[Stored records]
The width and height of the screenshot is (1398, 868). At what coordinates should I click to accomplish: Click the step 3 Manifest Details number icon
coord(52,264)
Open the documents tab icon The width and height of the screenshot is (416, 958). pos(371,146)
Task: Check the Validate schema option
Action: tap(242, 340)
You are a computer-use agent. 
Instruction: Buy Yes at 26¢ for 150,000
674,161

What is needed: When you output the entries, keep every line exactly as it appears above.

Solution for this problem:
The width and height of the screenshot is (1398, 868). At what coordinates should I click to accomplish: Click the step 3 Manifest Details number icon
coord(52,264)
Open the documents tab icon The width and height of the screenshot is (416, 958). pos(371,146)
Task: Check the Validate schema option
Action: tap(242, 340)
You are a computer-use agent. 
Instruction: Buy Yes at 26¢ for 150,000
674,161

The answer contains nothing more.